Die Geschwister sind Miterben zu je 1/3. Zum Nachlass mit einem Gesamtwert von über 800.000 Euro gehörte neben Barvermögen und weiteren Immobilien ein Ferienhaus. Nach mehreren erfolglosen Veräußerungsversuchen boten im April 2012 Interessenten einen Kaufpreis von 150.000 Euro für den Erwerb des Ferienhauses, der dem Schätzwert des örtlichen Gutachterausschusses entsprach.

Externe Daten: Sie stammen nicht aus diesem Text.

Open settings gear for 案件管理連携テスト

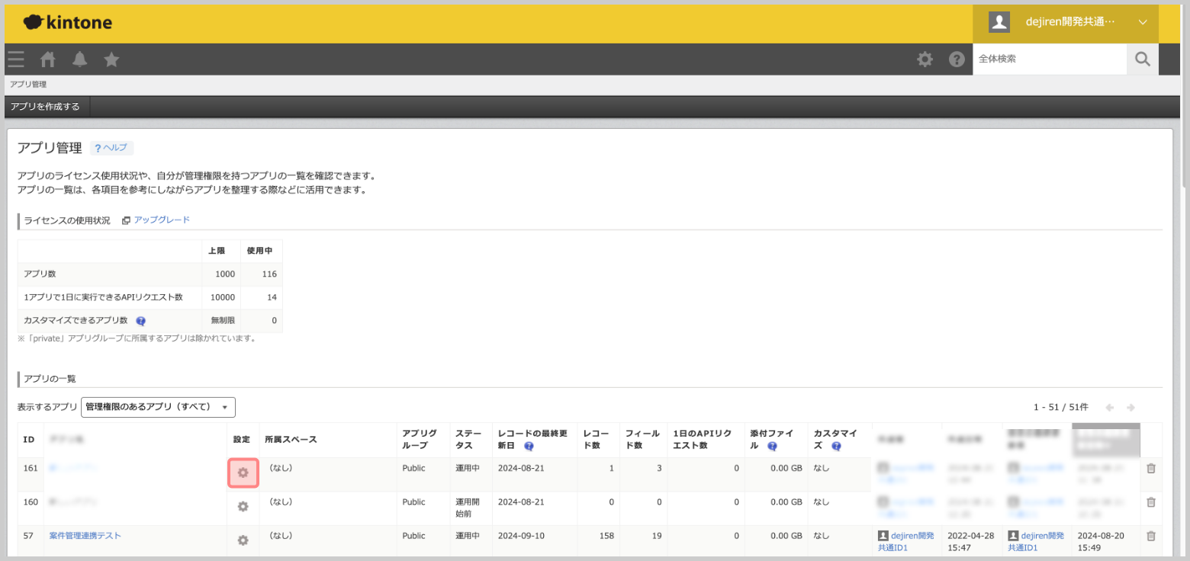point(243,540)
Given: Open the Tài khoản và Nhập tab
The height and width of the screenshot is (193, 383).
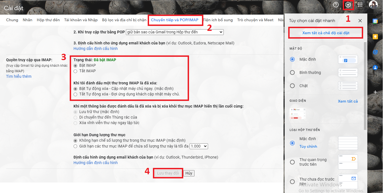Looking at the screenshot, I should 81,20.
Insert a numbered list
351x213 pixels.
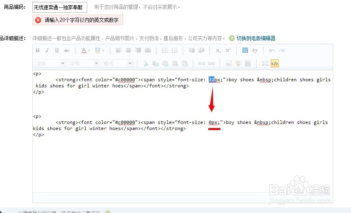pos(175,50)
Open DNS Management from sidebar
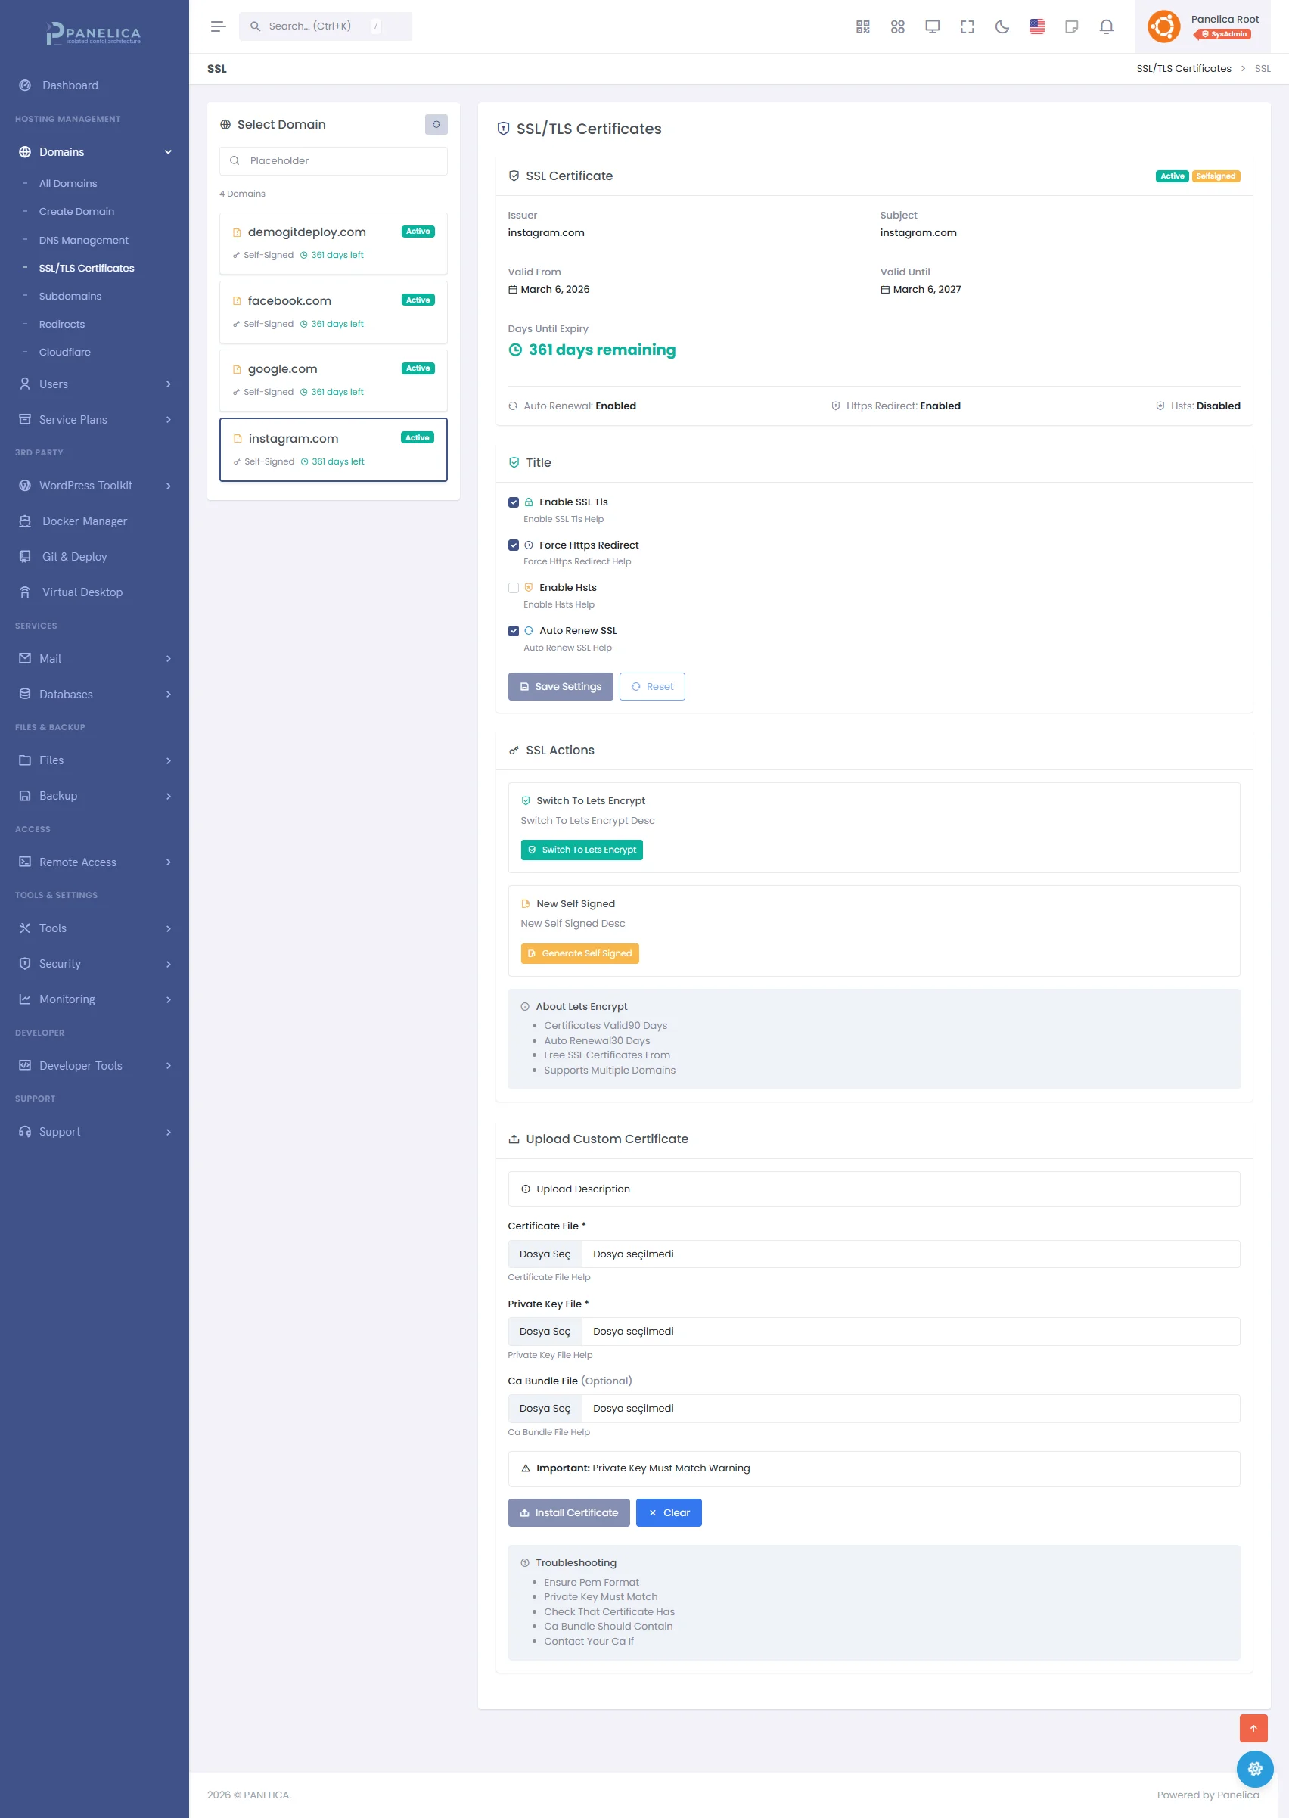Viewport: 1289px width, 1818px height. (83, 241)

Zwei Miterben drängten unter Hinweis auf den fortschreitenden Verfall des Ferienhauses auf einen Verkauf. Ihrer Aufforderung, dem Verkauf zuzustimmen, kam die dritte Miterbin nicht nach, weil sie die Hoffnung hatte, einen höheren Kaufpreis erzielen zu können. Die Kaufinteressenten sahen schließlich von einem Erwerb des Ferienhauses ab. Im Februar 2013 wurde es zu einem Preis von 100.000 Euro verkauft. Die zwei Miterben als Mandanten möchten, dass die weitere Miterbin der Erbengemeinschaft den Schaden ersetzt, der durch den nicht erfolgten Verkauf im April 2012 entstanden ist.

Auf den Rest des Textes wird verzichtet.